In contrast, Ala substitutions at positions five, six and seven of Dappu-RPCH were particularly well-tolerated by the receptor, and had only a small effect on EC50 values (Table 2; Fig. 6), hence, these residues are less important for binding the receptor. This is reflected to an extent by the activation of the Dappu-RPCH receptor by a variety of AKHs from insects and crustaceans (Table 1; Fig. 5). Amino acid substitutions at position 7 were tested: Gly7 and Asn7 for Ser7 had relatively little consequence, whereas Lys in position 7 (in the form of the crustacean peptide Argsi-RPCH) did not perform well in the receptor assay, and this is most likely due to the fact that lysine is a positively charged, bulky amino acid, which will severely disrupt the secondary structure of the peptide, as well as its intermolecular interactions with the receptor. The substitution of Thr in position 6 with Pro did not cause much of a disturbance in peptide interaction with Dappu-RPCHR, but in combination with Leu2 and Gly7 (Panbo-RPCH) a noticeable impact was made, which contrasted strongly with Manto-CC (Val2, Pro6, Gly7) (Table 1), and indicates the vulnerability of certain substitutions at position 2 of the AKH/RPCH peptides.

Clearly, the Dappu-RPCHR has “preferred” ligands as demonstrated in the current study, and Panbo-RPCH is not one of those (Table 1).
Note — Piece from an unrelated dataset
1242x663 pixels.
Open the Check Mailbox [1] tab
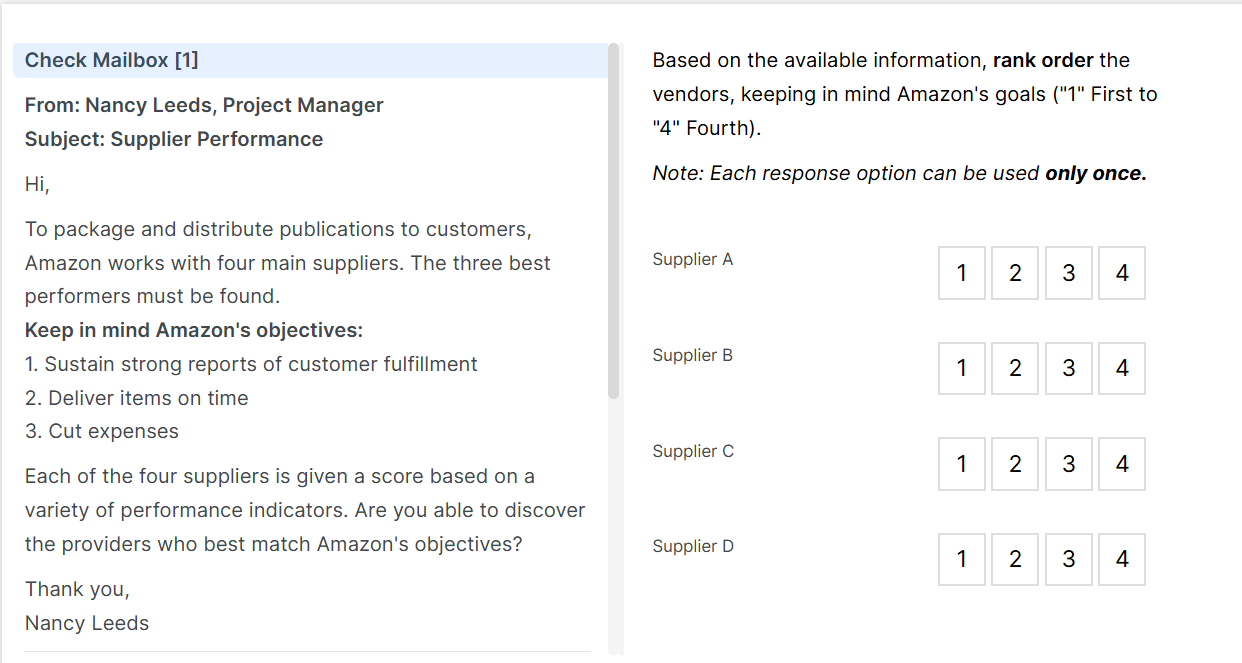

In fact, the ligands that perform best in the current cell-based assay with Dappu-RPCHR are the ones that performed worst in a functional in vivo assay with the shrimp Palaemon pacificus that is responsive to Panbo-RPCH11. The current results are, thus, confirmation that the RPCH receptor in decapod crustaceans requires different sites on the ligand for binding and activation than do the AKH receptors in insects and the RPCH receptor in the branchiopod crustacean. It is thus, very interesting to see that Daphnia appears to be more closely related to the insects than to the higher crustacean order, the decapods29, 35.

Materials and Methods

Animals

Laboratory-reared adult D. pulex were kindly supplied by Dr Bettina Zeis (Zoology Department, University of Münster, Germany). This ecotype had originally been collected from streams and river beds in Gräfenhain, Sachsen, Germany. Whole animals were immersed in RNAlater® (Applied Bioscience – Ambion®) until use for the initial amplification of the RPCH precursor and its receptor.

Cloning and sequencing of D. pulex RPCH and the RPCH receptor

The predicted RPCH preprohormone of D. pulex (Dappu-RPCH) and the predicted RPCH receptor (Dappu-RPCHR) were identified from nBLAST searches of the waterflea genomic database available at http://wfleabase.org. Primers (Suppl. Table 1) were designed based on these in silico identifications.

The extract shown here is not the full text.